Whether he works with fabric or with paper, with wood or just paint, Debasish Mukherjee’s objects and images seem to track the shifting topographies of Time unveiling the dialectics of reality. The apparent generates tantalizing hints of the unseen. As though the narrative being revealed trails prologues, sub-plots and detours still in hiding. Behind, beneath and beyond the contours and surfaces made visible. You feel that what you see isn’t quite complete: like reality, it’s just one passing dimension that echoes with the unstated.
Perhaps that’s the reason why the recent exhibition of this Delhi-based artist that Akar Prakar hosted online as part of the TAP initiative is called River Song. Since Varanasi was where he studied art, the notion of a river’s continuous becoming, its ceaseless motion, may have given rise to the sense that the apparent is illusory, nothing is static or final. The eponymous work here is a correlative to this concept, as its long, narrow off-white rug falls on a platform and ripples down its length. A band of red weave running along the middle and spilling out messily makes you wonder: is it just the flotsam of flowers devotees offer, or is it blood? Are the two inter-related?

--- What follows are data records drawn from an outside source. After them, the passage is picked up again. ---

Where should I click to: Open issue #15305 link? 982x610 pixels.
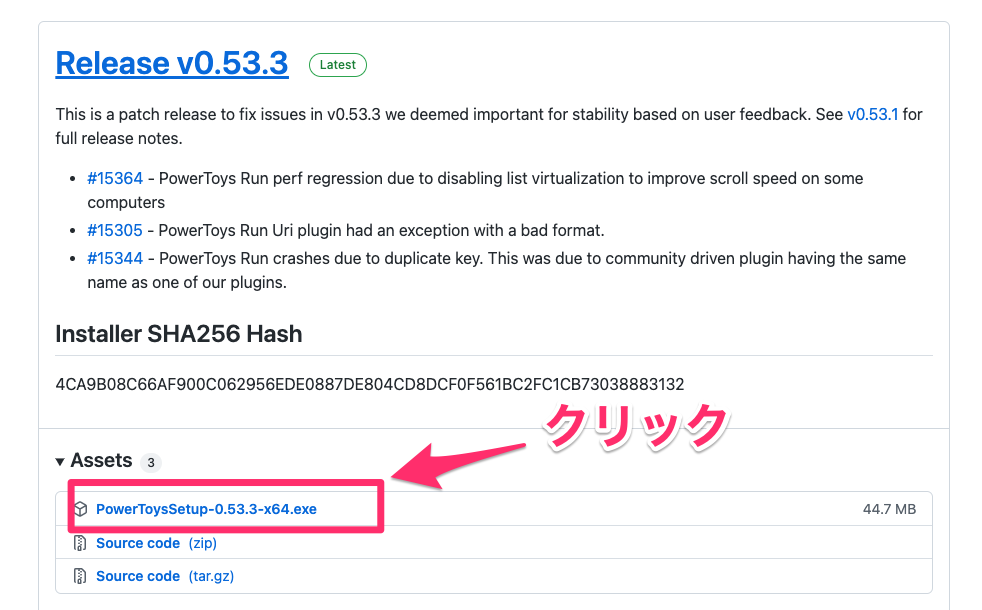(115, 230)
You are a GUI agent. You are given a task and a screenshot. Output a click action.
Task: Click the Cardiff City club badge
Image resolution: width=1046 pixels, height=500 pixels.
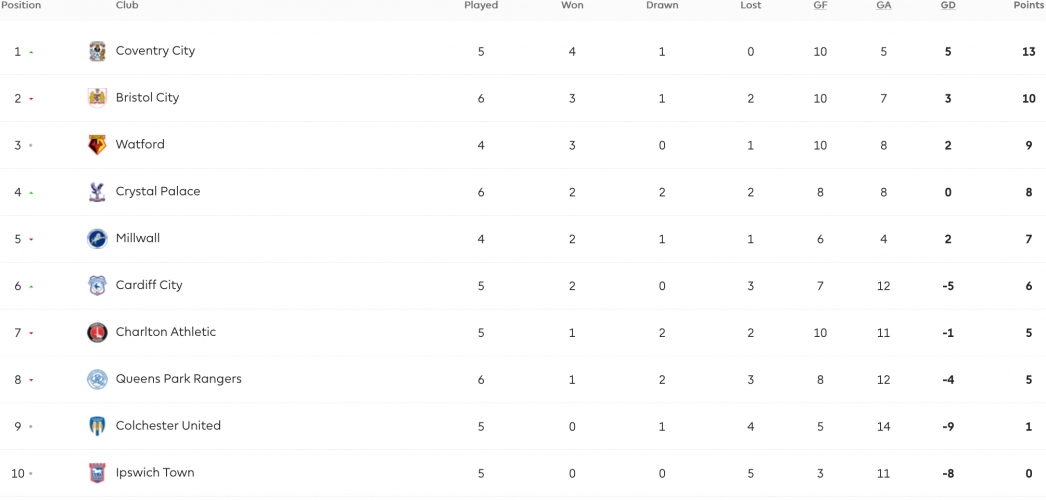click(97, 285)
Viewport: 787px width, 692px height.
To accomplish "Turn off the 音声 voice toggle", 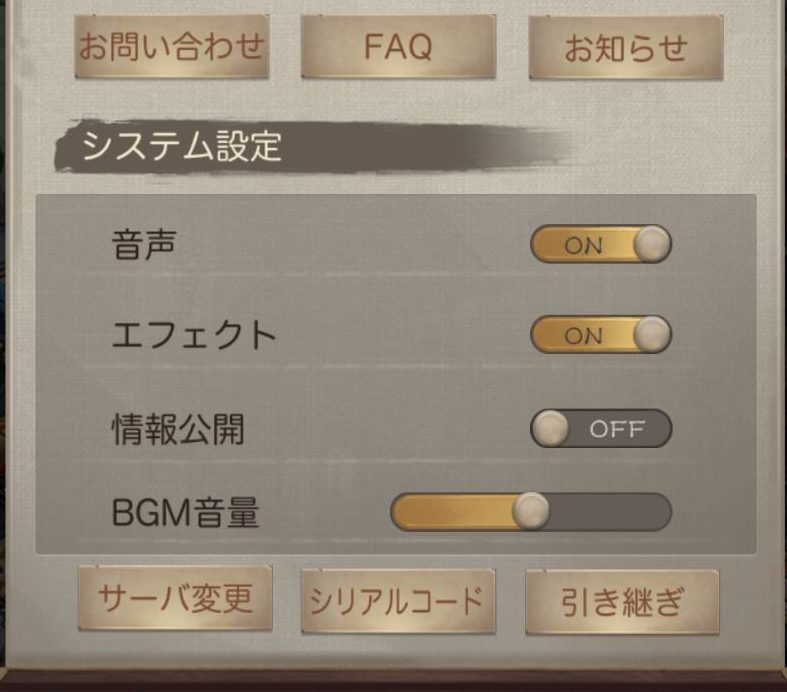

And is faith often poised between virtue and violence?
More captivating is Portrait 1 in which the digital print of a seated girl rests on a stack of fabric, the image cut up by its horizontal folds (picture). Fabric becomes, with its folds, wrinkles and quality, both a signifier of socio-economic connotations and a tactile landscape. The teenage girl in the period portrait cited is like an apparition, sitting with a pensive resignation though she’s all dressed up — perhaps for a studio photo for a marriage negotiation? — in an outsized zari-embroidered blouse and jewellery. The pillar of stacked cloth is an intimidating counterpoint to the girl’s frailty, predicting the weight of household chores that await her; but it also refers to the quaint practice that women once had of hiding letters and money between layers of clothes. On another level, it brings up a larger context: the key role that Bengal textiles played in British imperialism after Plassey, linking the image to history.
Portrait 2 is as riveting, with its cellular, hive-like structure, monstrous and strange, burgeoning out of a cupboard with a ravenous life force that threatens to breach barriers. The cupboard as an object of identity, shielding what’s private and precious from prying public eyes, recurs in Portrait of a Memory where the smooth surface of an architectural column is disintegrating, exposing the raw masonry beneath. This mournful metaphor for lost homes brings up the irretrievable loss of time, particularly the Eden of childhood. In his Portrait of a Tree, a withered trunk snakes up, no branches or leaves, while a shroud winds around it in tight gnarls to become something of an epitaph.
Time as a mirror of endless flux is captured cogently in 22 Moons. Their embroidery hoops stress the continuity of a circumference even as the terrain within them is battered with cracks that keep changing. As do the hands of a clock; as does the moon. Another remarkable series is Indigo. Infirm lines and fragmented shapes submerged in rich cobalt blue, ashen smudges and scraps of other acrylic tones wrestle through the fevered texture of the teased, creased and torn rice paper. This revisit of water bodies compels a return to the Ganga, presumably, because its floating steps recall the ghats, and seems to hold up the timeless river as a fragile, polluted ecosystem, a hostage to decay and, thus, to Time.